Emile Pouget 1896

Revolutionary Bread


Source: L’Almanach du Pere Peinard, Paris 1896;
Translated: by Mitchell Abidor for marxists.org;
CopyLeft: Creative Commons (Attribute & ShareAlike) marxists.org 2006.


The ancients said: “The wise man carries his law within him.”
This is all of anarchy in one word.
But it’ll be said: “Sure, but are all men wise?”

This would be misunderstanding the question, for no one has the measuring-stick to size up wisdom. The true wisdom for all would be for everyone to be himself. But to reach this individualism in conditions that can be generalized it has to be recognized that men have points of contact among each other, the result of which is liberties that are praised by all, and whose agreement constitutes the social milieu.

In the first rank of these entities comes the need for bread, which is common to all. Those men who don’t live on bread alone nevertheless have to live in the first place – and then philosophize.
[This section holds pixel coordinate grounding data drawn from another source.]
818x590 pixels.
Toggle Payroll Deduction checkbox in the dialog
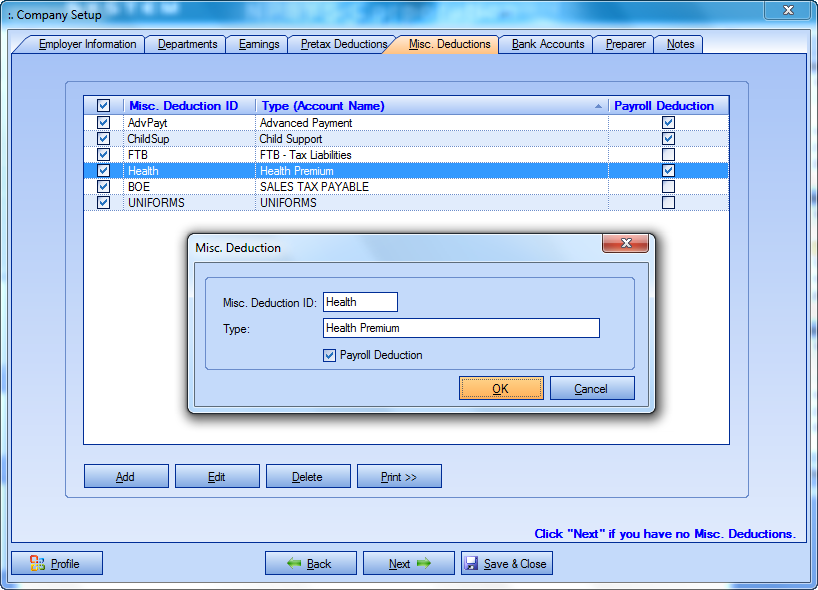330,355
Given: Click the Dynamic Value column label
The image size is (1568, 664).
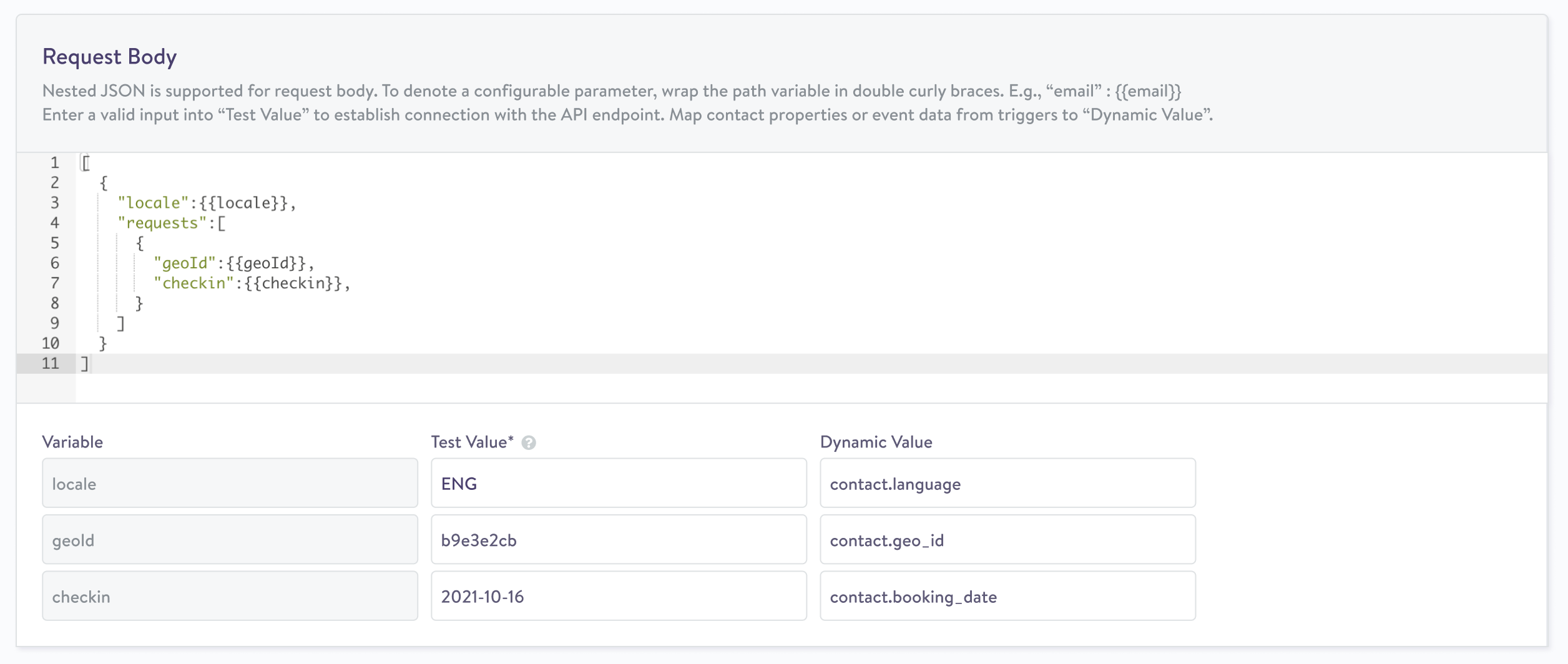Looking at the screenshot, I should [876, 442].
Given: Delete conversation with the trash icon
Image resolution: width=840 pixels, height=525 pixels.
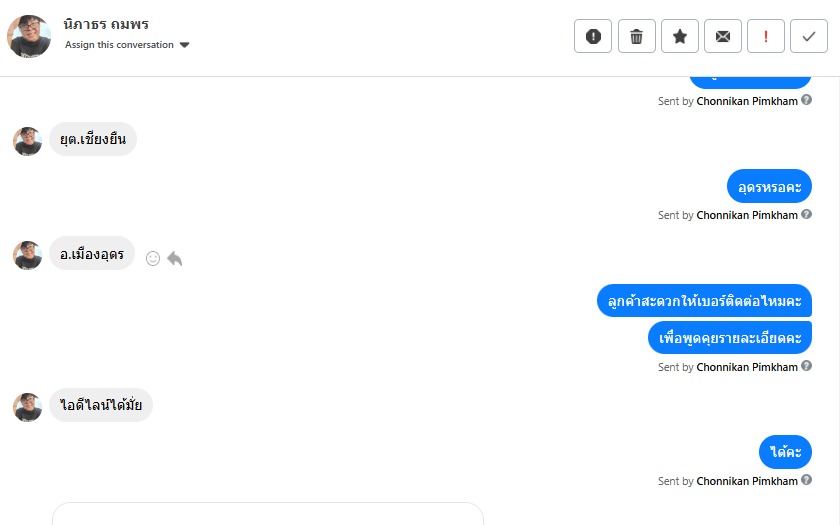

However revolutionary you might be its difficult to reverse the order of these two things: the most wild-eyed idealist also eats his daily bread.

We can thus recognize that despite every declaration of political principles and the lying Declaration of Rights, that the most outlaw of individuals, the most outsider to society, is he who will die of hunger. Now legally, any individual can die of hunger, and if the economists were honest that would even say that he should when the general conditions oblige him to do so. Without exaggeration, it can be seen that the whole of our current society rests on the legality of famine, which denies the individual any liberty to reach and to determine himself. It is a crime to be without work – or to not accept it under imposed conditions. And this crime, not spoken of in the Code, is punished with the death penalty.

It’s from this point of view that the question of bread assured for all contains in germ the entire social question. If life in its elementary form was made everyone to make common cause, if the social milieu offered this unmoving, this fixed and inflexible point, assured to all, the freedom that would result from it would suffice to constitute a rational society. It would be the basis upon which to build something solid, an entirely new architecture where all social units would be in perfect equilibrium.

Whatever the beauty of the dreams and hoped for horizons, we cannot lose our grip and forget to recognize how essential is the conquest of bread. This minimal right of life, we can’t disdain it and we must assure it. The day we have it, without concessions or stooping to low acts, we will have all the benefits of liberty and all rights. The plan of the new world (which will perhaps not conform to the programs we know) must spontaneously grow from this great social principle, like a vigorous oak develops from its seed, solidly implanted in a nourishing terrain.